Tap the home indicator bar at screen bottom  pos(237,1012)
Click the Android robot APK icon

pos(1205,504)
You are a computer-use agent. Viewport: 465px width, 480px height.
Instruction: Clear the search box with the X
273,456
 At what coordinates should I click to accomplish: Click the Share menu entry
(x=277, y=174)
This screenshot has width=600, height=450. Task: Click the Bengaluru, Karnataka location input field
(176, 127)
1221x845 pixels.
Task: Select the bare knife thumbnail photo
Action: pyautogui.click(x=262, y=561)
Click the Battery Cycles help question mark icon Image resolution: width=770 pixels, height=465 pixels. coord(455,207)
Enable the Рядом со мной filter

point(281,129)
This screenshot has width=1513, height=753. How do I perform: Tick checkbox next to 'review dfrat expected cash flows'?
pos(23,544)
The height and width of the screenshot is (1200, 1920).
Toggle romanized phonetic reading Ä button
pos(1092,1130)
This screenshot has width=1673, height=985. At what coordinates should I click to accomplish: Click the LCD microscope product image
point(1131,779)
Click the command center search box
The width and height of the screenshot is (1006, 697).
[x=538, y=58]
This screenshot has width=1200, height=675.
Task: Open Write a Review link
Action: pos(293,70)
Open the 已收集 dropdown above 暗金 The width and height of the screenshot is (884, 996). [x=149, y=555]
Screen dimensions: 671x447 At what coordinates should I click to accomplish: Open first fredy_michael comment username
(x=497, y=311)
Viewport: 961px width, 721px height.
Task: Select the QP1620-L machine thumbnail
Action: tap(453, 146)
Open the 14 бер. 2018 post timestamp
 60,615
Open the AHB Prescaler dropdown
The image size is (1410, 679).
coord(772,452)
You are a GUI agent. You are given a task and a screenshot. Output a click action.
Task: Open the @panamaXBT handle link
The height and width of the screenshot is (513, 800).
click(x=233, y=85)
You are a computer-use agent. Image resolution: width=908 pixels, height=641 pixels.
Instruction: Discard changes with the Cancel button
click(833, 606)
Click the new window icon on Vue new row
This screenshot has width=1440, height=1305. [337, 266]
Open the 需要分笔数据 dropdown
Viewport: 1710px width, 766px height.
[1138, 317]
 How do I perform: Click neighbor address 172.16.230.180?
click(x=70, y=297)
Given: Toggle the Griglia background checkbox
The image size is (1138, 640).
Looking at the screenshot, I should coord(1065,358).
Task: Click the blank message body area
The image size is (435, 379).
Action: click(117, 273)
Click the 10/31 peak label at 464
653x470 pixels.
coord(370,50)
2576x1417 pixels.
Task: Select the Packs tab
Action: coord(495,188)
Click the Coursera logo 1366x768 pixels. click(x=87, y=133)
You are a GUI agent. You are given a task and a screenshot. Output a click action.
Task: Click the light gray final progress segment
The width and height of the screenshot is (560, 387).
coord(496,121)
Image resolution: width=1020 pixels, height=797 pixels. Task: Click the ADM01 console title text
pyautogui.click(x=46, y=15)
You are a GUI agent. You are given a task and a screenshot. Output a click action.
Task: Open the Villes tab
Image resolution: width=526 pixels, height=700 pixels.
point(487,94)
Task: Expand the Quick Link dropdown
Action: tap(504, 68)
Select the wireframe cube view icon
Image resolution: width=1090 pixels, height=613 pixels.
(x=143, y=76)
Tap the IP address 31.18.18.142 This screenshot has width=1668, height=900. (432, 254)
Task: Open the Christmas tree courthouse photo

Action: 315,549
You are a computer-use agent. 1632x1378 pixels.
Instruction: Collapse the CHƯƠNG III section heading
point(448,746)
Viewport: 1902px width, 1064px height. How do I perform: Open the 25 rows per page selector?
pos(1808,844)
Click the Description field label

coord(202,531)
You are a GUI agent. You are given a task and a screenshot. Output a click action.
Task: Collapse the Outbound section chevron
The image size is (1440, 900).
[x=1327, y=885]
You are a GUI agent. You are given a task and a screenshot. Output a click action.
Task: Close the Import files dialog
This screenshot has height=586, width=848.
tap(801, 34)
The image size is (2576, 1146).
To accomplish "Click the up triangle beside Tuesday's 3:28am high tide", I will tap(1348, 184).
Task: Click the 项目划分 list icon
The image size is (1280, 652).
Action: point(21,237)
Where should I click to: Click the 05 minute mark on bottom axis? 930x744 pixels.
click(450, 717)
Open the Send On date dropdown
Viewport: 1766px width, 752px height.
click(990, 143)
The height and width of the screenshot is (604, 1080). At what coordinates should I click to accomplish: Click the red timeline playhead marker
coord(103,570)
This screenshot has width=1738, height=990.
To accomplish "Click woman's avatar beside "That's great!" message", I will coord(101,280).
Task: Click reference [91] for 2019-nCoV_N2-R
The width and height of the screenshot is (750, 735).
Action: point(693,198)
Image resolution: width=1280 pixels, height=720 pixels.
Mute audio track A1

* * * * * * *

Description of the task: Select and copy every line of the listing with the word "message".

Solved problem:
Task: Click the blank message body area
To accomplish "Click woman's avatar beside "That's great!" message", I will coord(101,280).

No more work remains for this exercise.